# What the task asks
An exact transcription is needed, starting with the line that contains "Task: Click the Fruity accord bar" and ending with the last line of the records.

---- Given data

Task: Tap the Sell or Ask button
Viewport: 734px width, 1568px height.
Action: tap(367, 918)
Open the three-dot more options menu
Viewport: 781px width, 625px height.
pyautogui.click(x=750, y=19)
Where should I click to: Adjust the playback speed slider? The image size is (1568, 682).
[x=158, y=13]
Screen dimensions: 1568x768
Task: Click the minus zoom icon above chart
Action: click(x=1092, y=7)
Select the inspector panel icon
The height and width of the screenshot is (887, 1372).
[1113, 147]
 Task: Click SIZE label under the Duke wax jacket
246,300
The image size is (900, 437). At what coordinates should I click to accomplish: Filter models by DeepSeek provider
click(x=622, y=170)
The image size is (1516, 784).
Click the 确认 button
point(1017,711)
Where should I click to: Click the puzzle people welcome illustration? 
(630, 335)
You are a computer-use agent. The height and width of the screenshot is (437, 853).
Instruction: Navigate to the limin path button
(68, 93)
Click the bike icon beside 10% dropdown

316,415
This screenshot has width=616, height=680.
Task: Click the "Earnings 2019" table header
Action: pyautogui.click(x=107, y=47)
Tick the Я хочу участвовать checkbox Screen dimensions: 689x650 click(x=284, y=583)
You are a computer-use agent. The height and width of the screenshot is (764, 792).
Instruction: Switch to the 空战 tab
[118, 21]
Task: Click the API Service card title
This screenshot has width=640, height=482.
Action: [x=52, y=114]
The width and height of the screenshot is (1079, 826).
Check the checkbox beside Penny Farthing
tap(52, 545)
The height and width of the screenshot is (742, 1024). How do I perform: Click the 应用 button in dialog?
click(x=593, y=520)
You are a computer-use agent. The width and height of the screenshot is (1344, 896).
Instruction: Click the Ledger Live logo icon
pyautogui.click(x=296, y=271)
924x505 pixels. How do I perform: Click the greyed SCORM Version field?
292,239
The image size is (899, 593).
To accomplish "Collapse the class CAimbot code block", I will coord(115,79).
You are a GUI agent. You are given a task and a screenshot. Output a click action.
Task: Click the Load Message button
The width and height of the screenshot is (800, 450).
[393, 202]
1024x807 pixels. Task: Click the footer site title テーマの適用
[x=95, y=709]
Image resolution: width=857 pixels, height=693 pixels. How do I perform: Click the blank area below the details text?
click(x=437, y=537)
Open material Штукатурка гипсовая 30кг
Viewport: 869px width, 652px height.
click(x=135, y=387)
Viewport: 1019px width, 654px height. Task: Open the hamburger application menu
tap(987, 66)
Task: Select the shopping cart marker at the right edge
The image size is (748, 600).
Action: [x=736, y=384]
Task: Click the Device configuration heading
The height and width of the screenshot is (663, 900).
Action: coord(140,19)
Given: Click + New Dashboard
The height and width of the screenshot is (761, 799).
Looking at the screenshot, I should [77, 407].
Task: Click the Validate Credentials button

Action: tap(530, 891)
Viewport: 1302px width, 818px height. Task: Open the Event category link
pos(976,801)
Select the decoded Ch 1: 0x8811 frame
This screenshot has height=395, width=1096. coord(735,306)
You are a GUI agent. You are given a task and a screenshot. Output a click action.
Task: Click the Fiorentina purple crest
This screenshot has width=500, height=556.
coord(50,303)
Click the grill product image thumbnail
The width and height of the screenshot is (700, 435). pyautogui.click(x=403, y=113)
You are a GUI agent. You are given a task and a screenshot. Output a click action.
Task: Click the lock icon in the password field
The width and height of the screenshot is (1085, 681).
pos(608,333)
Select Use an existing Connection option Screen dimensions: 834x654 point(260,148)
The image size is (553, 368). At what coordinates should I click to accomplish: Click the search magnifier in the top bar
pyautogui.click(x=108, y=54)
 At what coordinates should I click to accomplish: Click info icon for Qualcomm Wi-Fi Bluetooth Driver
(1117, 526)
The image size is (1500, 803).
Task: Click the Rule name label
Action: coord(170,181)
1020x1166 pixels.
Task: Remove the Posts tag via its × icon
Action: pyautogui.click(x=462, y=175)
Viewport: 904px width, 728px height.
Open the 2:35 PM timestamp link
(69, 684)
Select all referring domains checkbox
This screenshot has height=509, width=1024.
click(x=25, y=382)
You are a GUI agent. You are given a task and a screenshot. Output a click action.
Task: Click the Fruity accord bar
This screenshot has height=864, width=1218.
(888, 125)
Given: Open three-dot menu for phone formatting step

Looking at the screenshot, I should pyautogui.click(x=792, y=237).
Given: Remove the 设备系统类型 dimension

--------

# Response to this exercise
Task: Click the Fruity accord bar
This screenshot has height=864, width=1218.
(888, 125)
Given: Open three-dot menu for phone formatting step

Looking at the screenshot, I should pyautogui.click(x=792, y=237).
Given: Remove the 设备系统类型 dimension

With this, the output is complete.